◆ TASK REQUIREMENTS ◆
The answer must be one number: how many lines in the records below contain the word "Given".

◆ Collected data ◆
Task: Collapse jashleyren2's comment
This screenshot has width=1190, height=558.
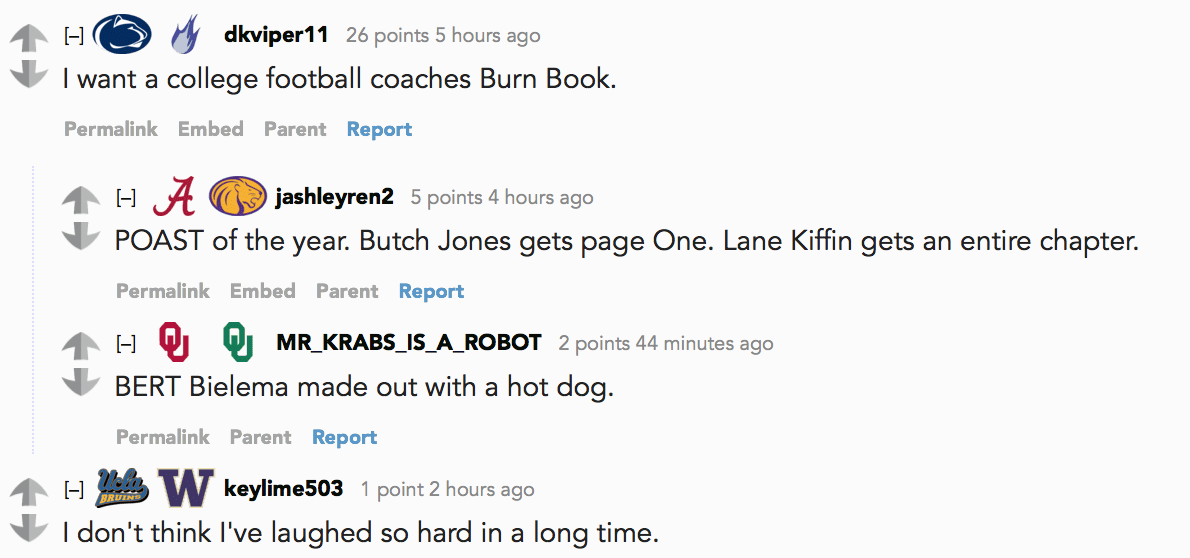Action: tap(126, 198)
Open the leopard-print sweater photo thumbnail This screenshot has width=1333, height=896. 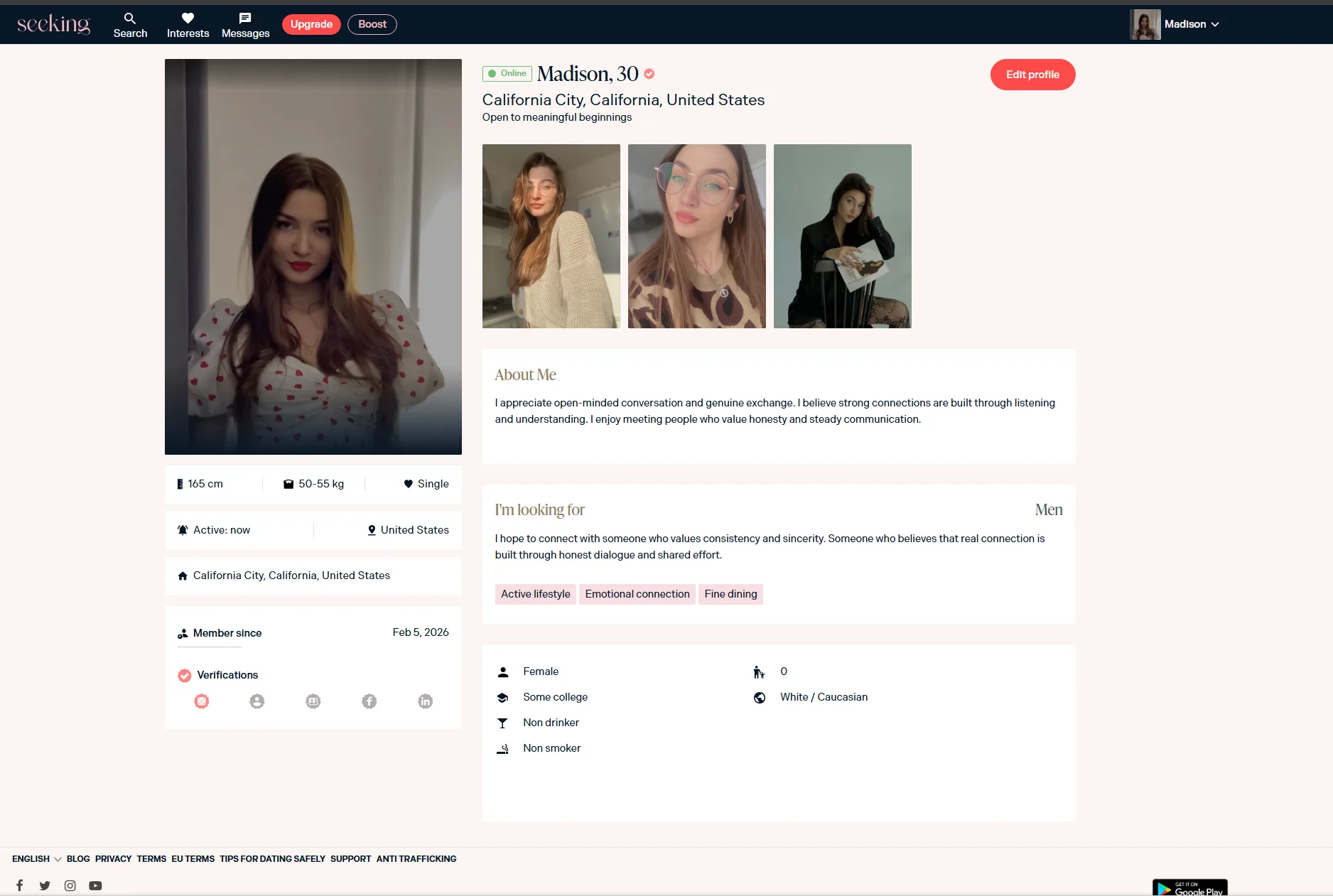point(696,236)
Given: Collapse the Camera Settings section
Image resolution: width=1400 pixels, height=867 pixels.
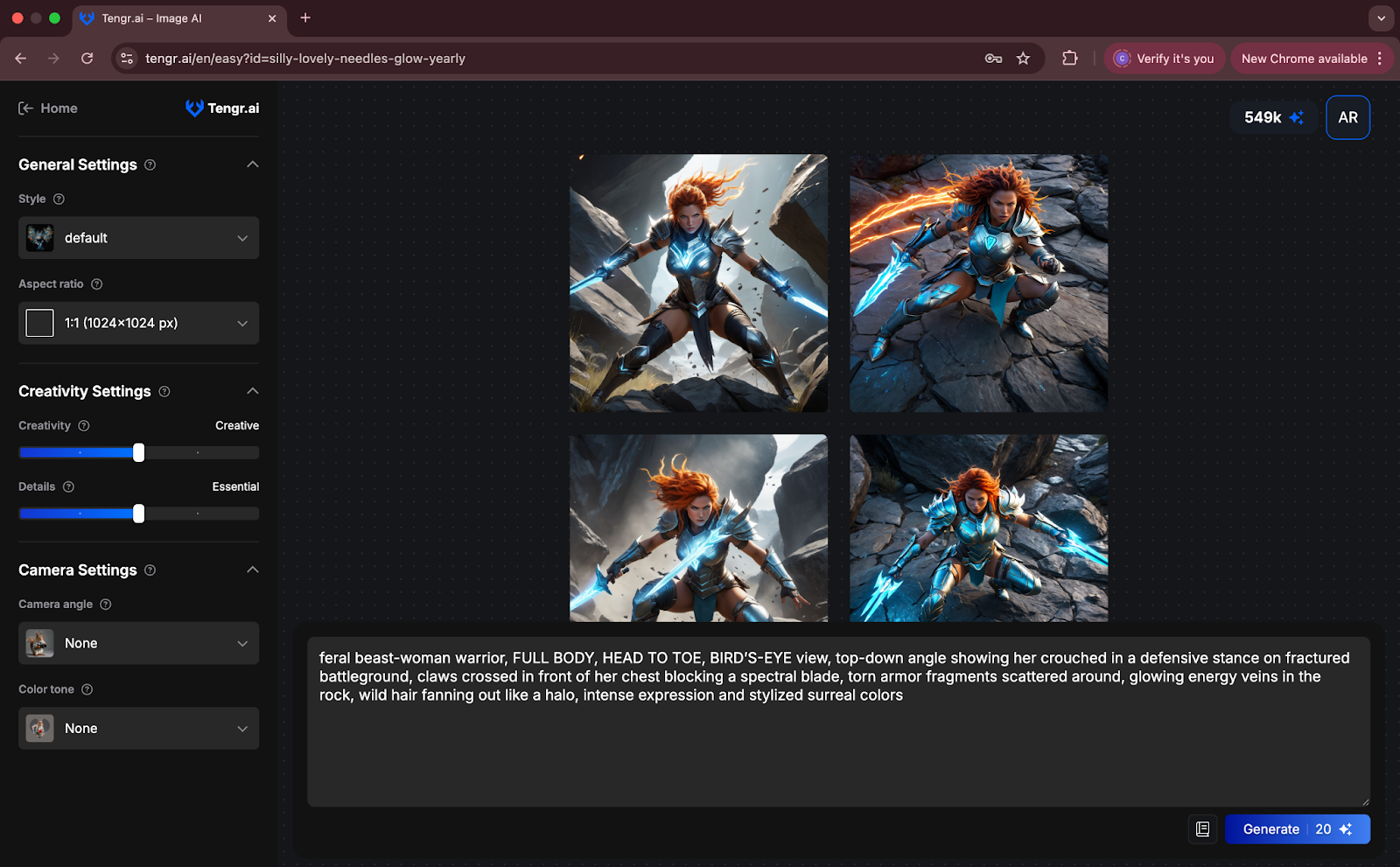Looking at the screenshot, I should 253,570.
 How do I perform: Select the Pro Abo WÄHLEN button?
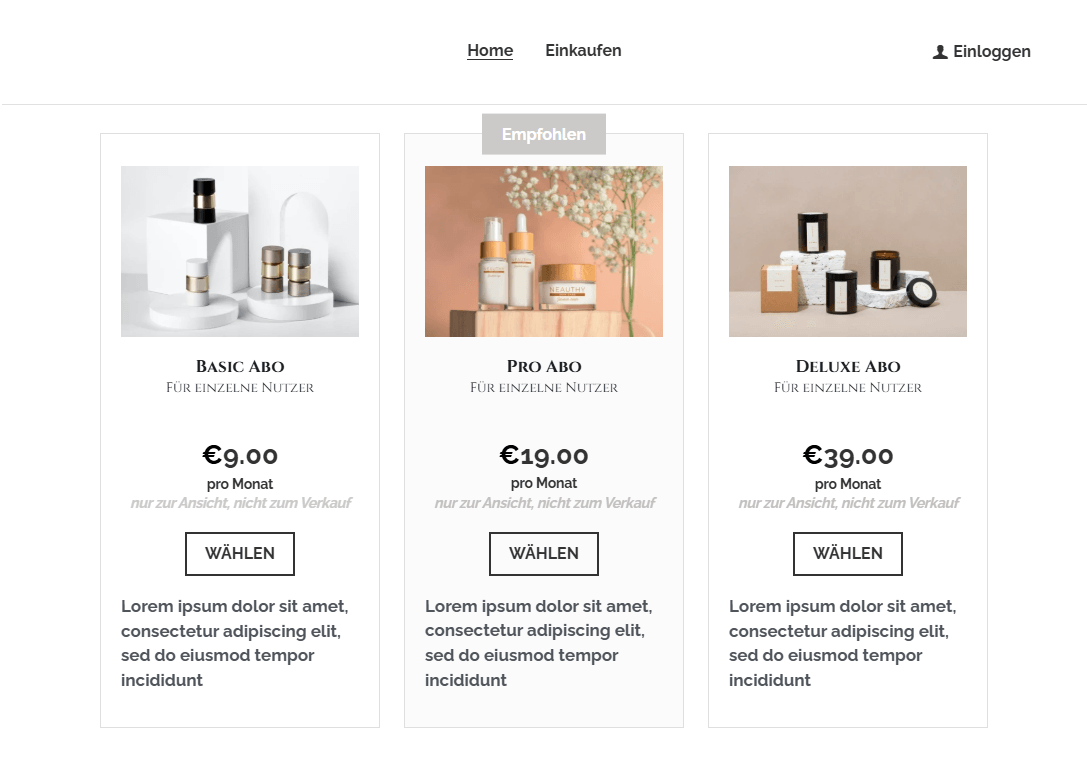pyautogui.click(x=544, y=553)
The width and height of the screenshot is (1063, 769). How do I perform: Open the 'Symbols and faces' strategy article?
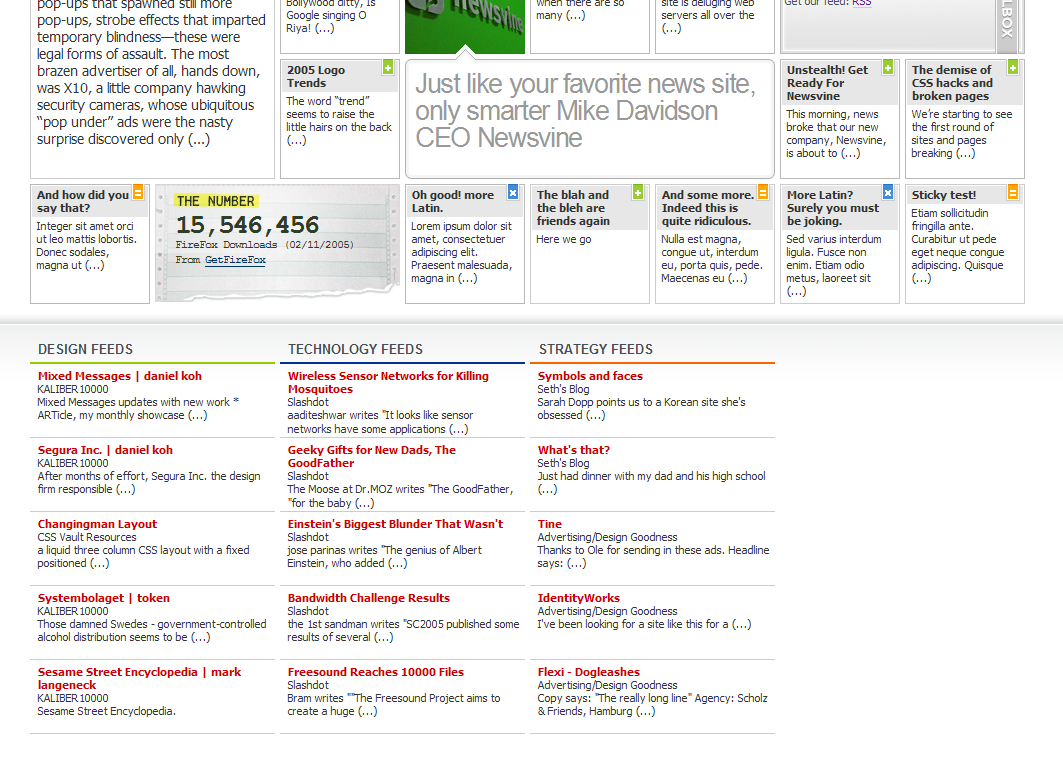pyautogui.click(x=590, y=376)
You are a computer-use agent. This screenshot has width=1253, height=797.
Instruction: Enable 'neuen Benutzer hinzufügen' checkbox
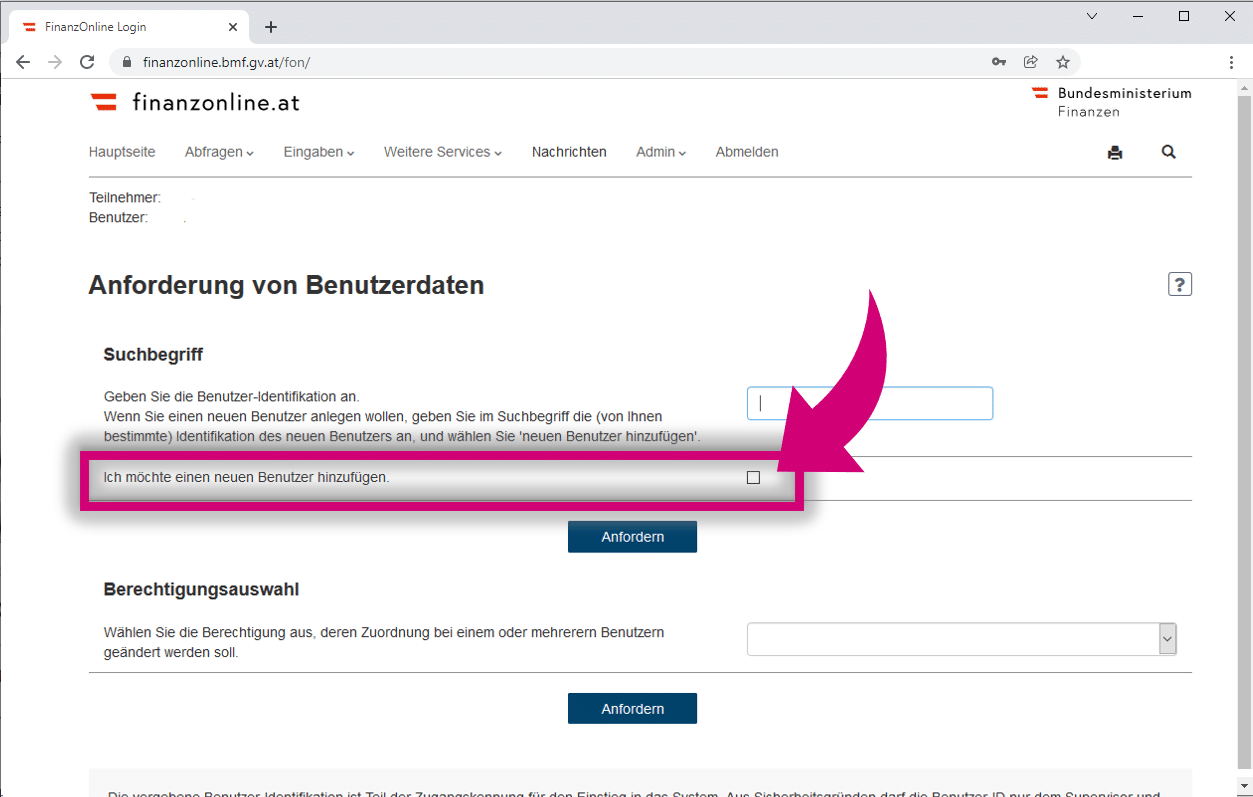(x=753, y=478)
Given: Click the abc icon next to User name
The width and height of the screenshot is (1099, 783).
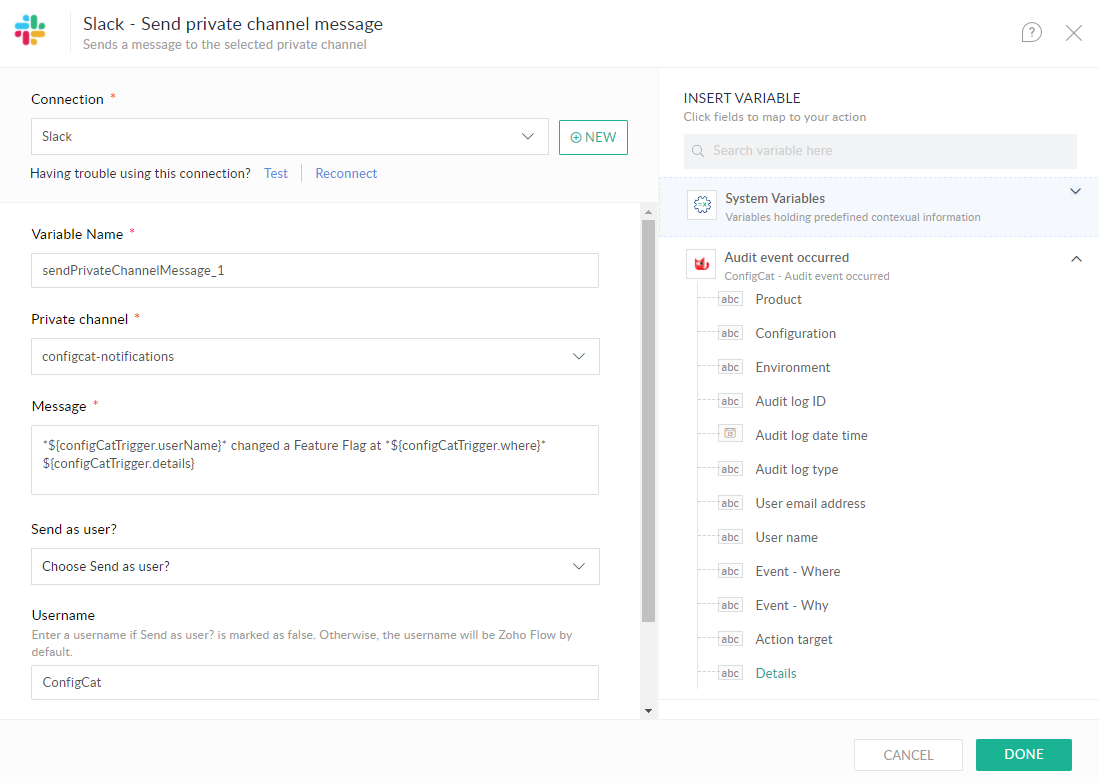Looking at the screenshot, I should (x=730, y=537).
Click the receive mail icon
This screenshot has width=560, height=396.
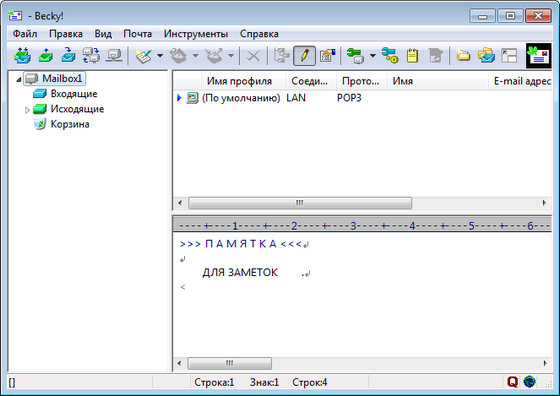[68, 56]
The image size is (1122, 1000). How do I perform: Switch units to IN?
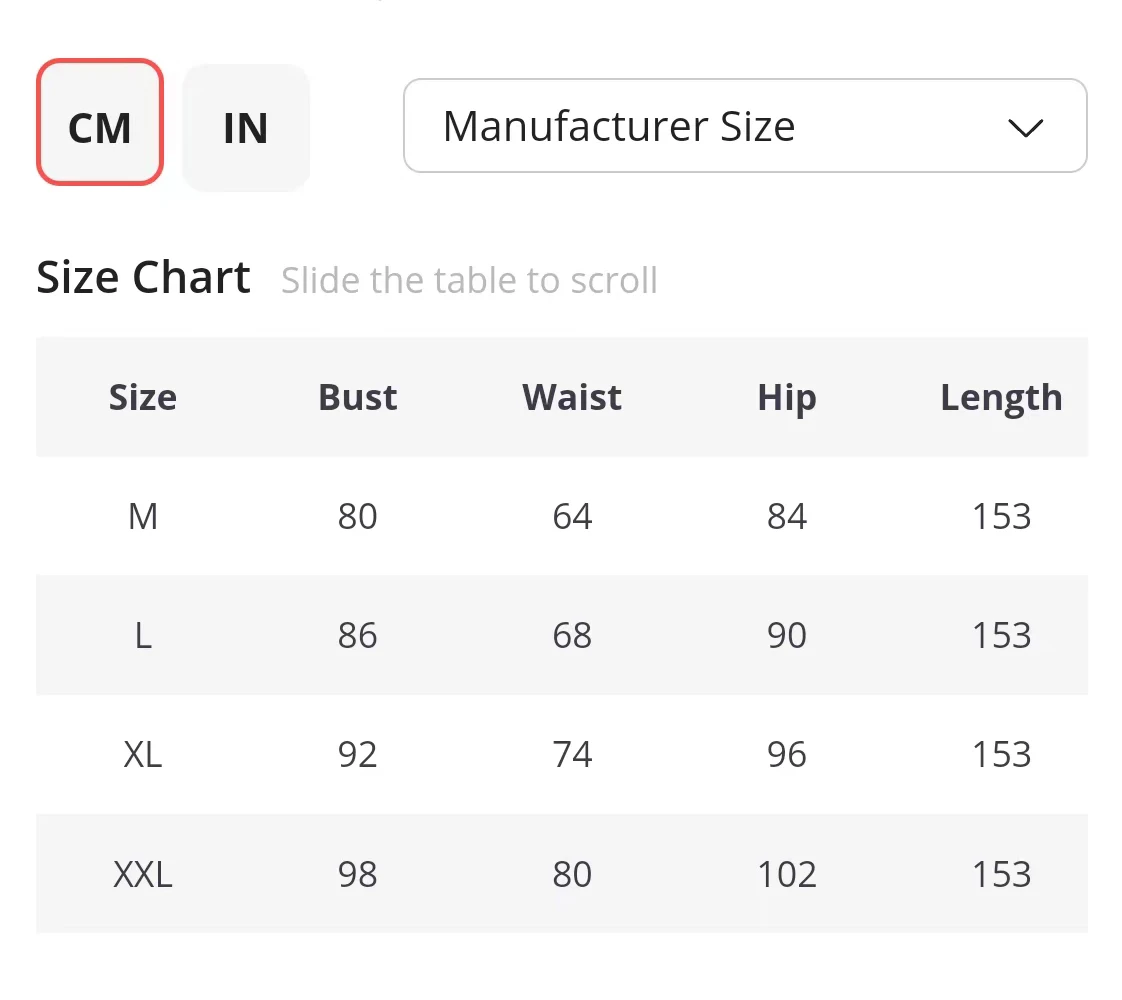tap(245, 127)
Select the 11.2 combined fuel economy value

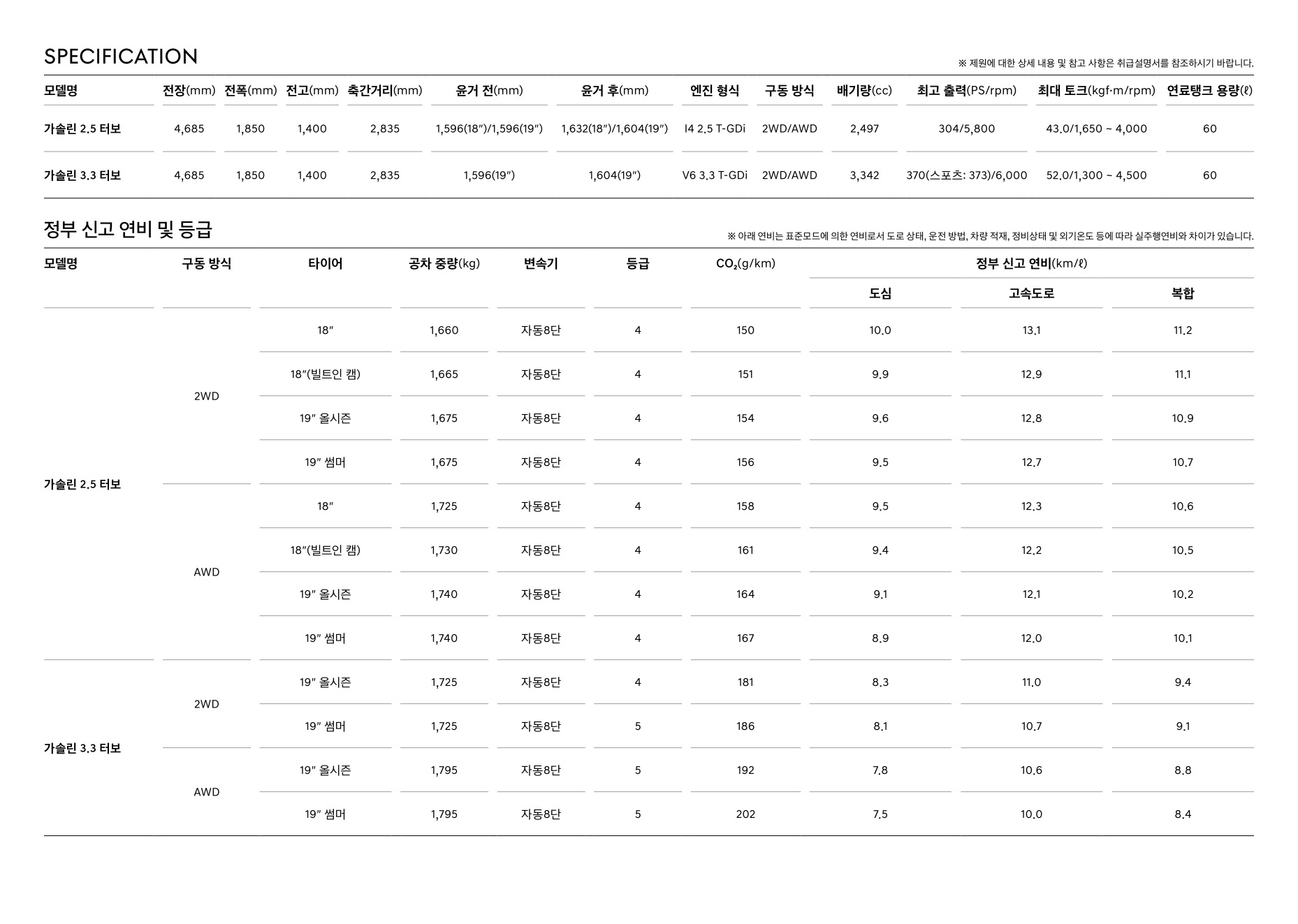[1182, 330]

◆ SOLUTION ◆
2